▶ WHAT THE TASK REQUIRES
Return verbatim the line containing "Mango Pickle/ Aam" together with all lines that follow it, through the end of the records.

▶ DATA FOR THIS EXERCISE
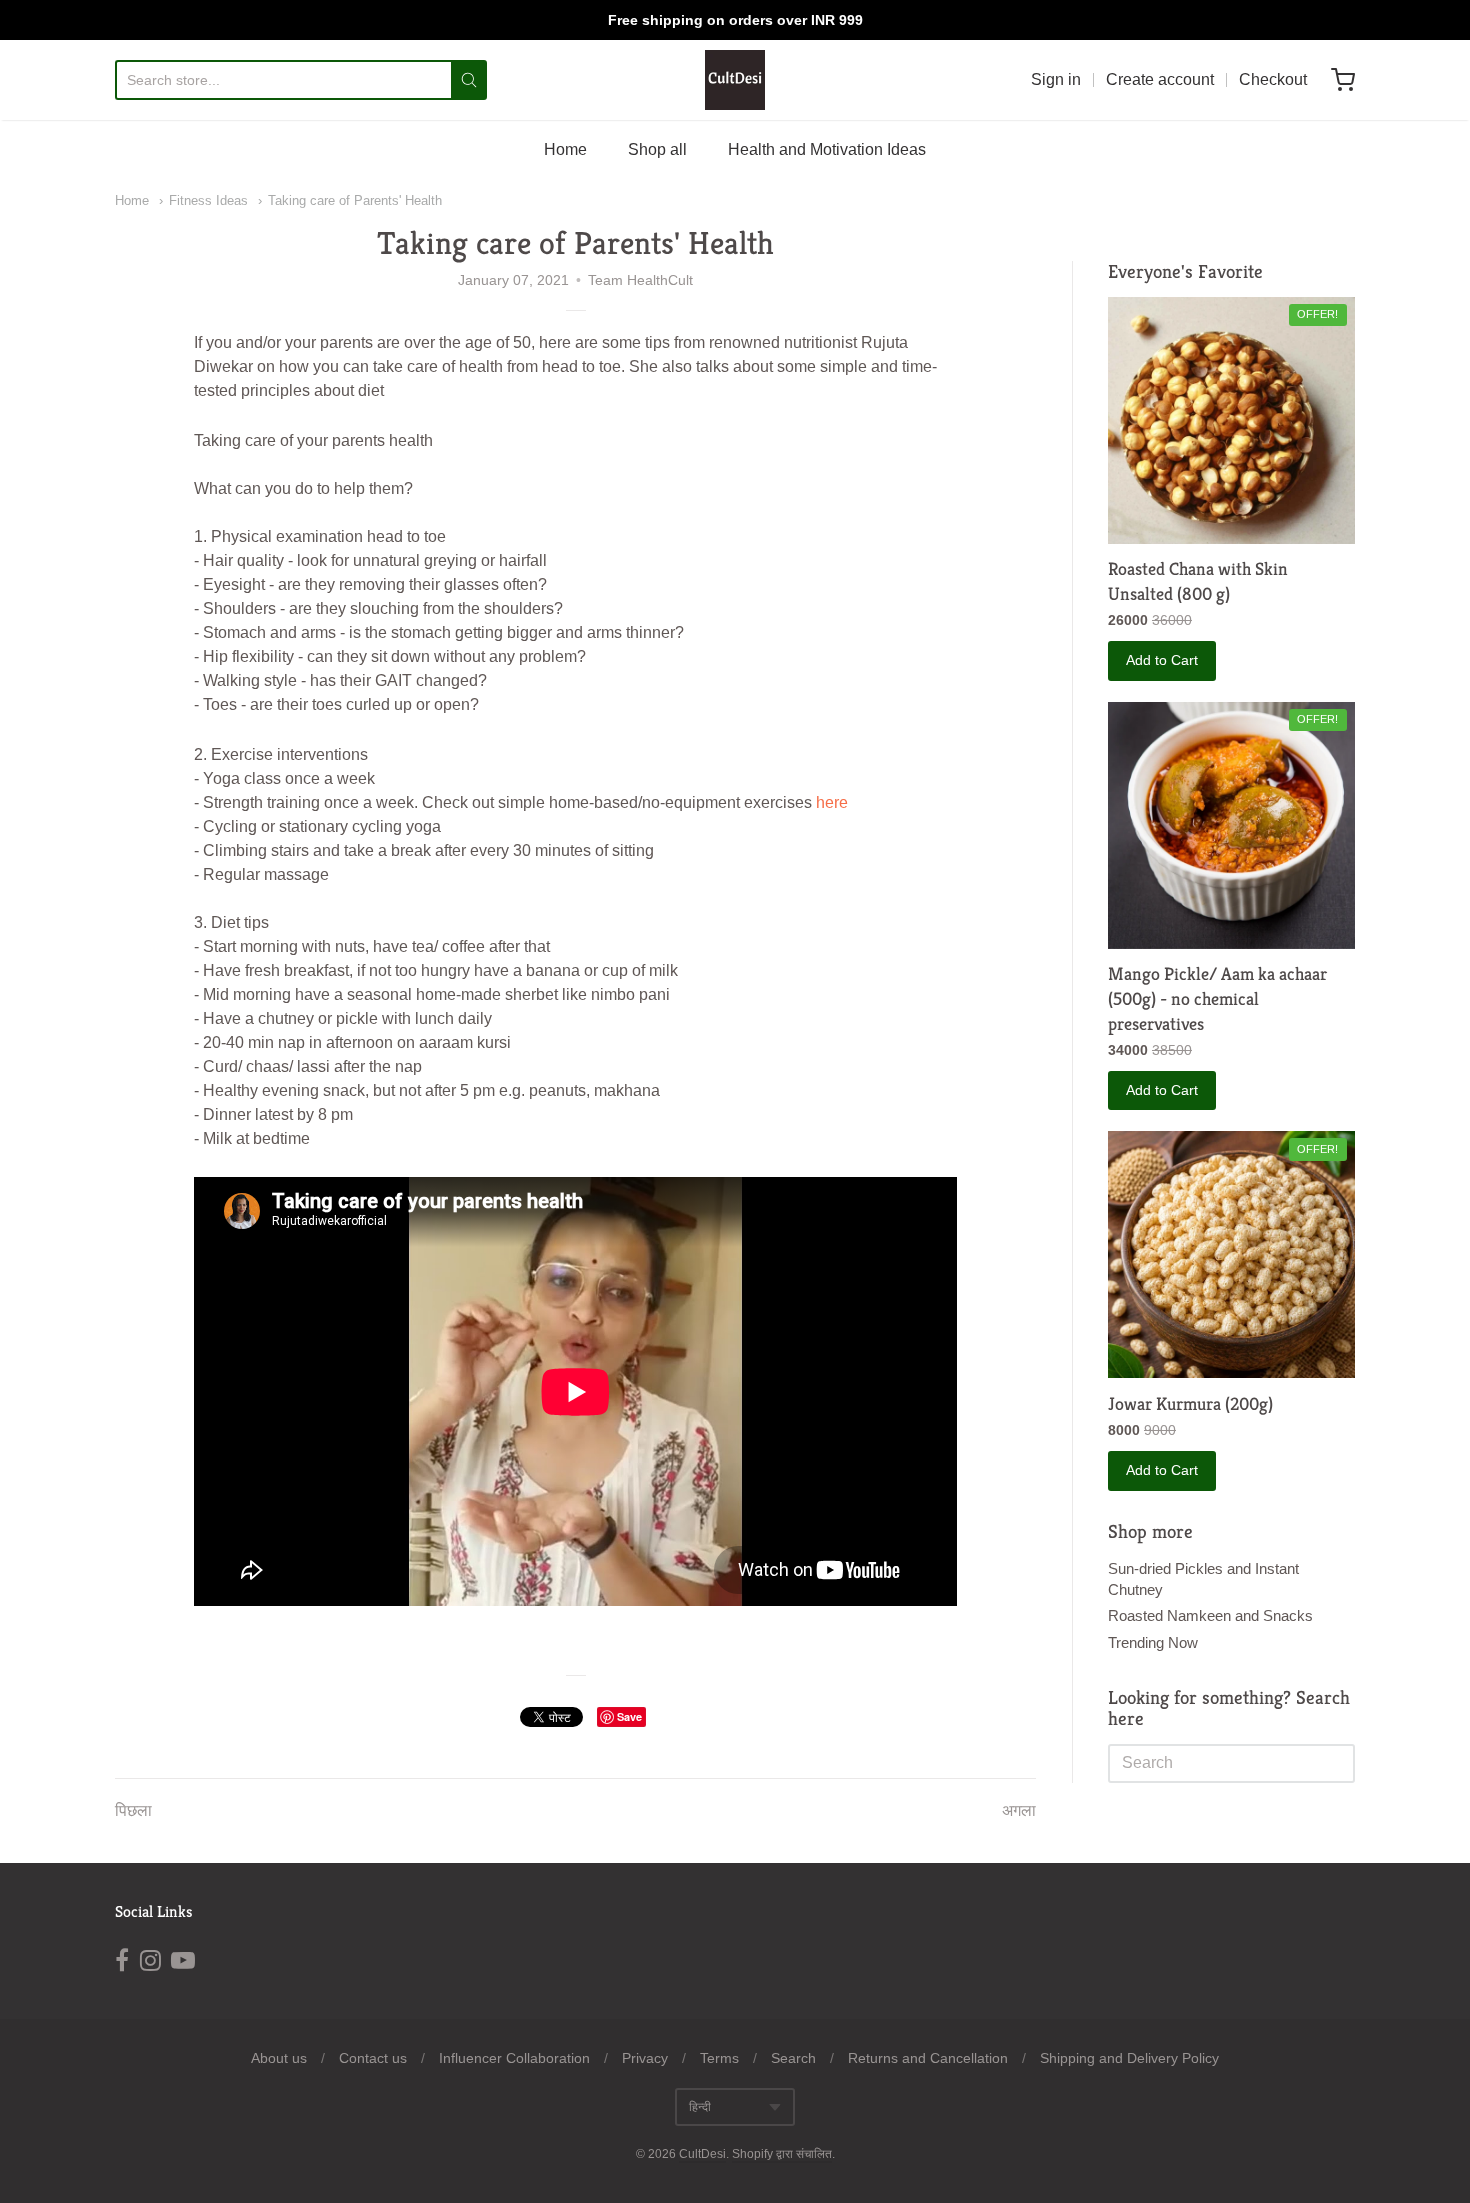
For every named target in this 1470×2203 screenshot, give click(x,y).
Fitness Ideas (208, 200)
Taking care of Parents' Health (355, 200)
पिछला (133, 1810)
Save (629, 1716)
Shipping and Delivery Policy (1129, 2058)
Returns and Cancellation (928, 2058)
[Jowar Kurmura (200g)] (1231, 1254)
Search (793, 2058)
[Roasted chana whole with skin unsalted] (1231, 420)
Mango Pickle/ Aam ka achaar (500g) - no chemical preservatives (1217, 998)
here (832, 802)
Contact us (373, 2058)
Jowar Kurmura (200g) (1190, 1403)
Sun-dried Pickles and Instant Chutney (1203, 1579)
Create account (1160, 79)
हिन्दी (700, 2107)
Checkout (1273, 79)
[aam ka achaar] (1231, 825)
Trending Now (1153, 1642)
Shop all (657, 149)
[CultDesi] (735, 80)
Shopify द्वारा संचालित (782, 2154)
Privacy (645, 2058)
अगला (1019, 1810)
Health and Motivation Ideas (827, 149)
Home (565, 149)
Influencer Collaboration (514, 2058)
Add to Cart (1162, 660)
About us (279, 2058)
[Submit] (469, 80)
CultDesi (702, 2154)
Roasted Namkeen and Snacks (1210, 1615)
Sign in (1056, 79)
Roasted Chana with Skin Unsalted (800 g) (1198, 581)
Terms (719, 2058)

▶ EXERCISE OUTPUT
Mango Pickle/ Aam ka achaar (500g) - no chemical preservatives (1217, 998)
here (832, 802)
Contact us (373, 2058)
Jowar Kurmura (200g) (1190, 1403)
Sun-dried Pickles and Instant Chutney (1203, 1579)
Create account (1160, 79)
हिन्दी (700, 2107)
Checkout (1273, 79)
[aam ka achaar] (1231, 825)
Trending Now (1153, 1642)
Shop all (657, 149)
[CultDesi] (735, 80)
Shopify द्वारा संचालित (782, 2154)
Privacy (645, 2058)
अगला (1019, 1810)
Health and Motivation Ideas (827, 149)
Home (565, 149)
Influencer Collaboration (514, 2058)
Add to Cart (1162, 660)
About us (279, 2058)
[Submit] (469, 80)
CultDesi (702, 2154)
Roasted Namkeen and Snacks (1210, 1615)
Sign in (1056, 79)
Roasted Chana with Skin Unsalted (800 g) (1198, 581)
Terms (719, 2058)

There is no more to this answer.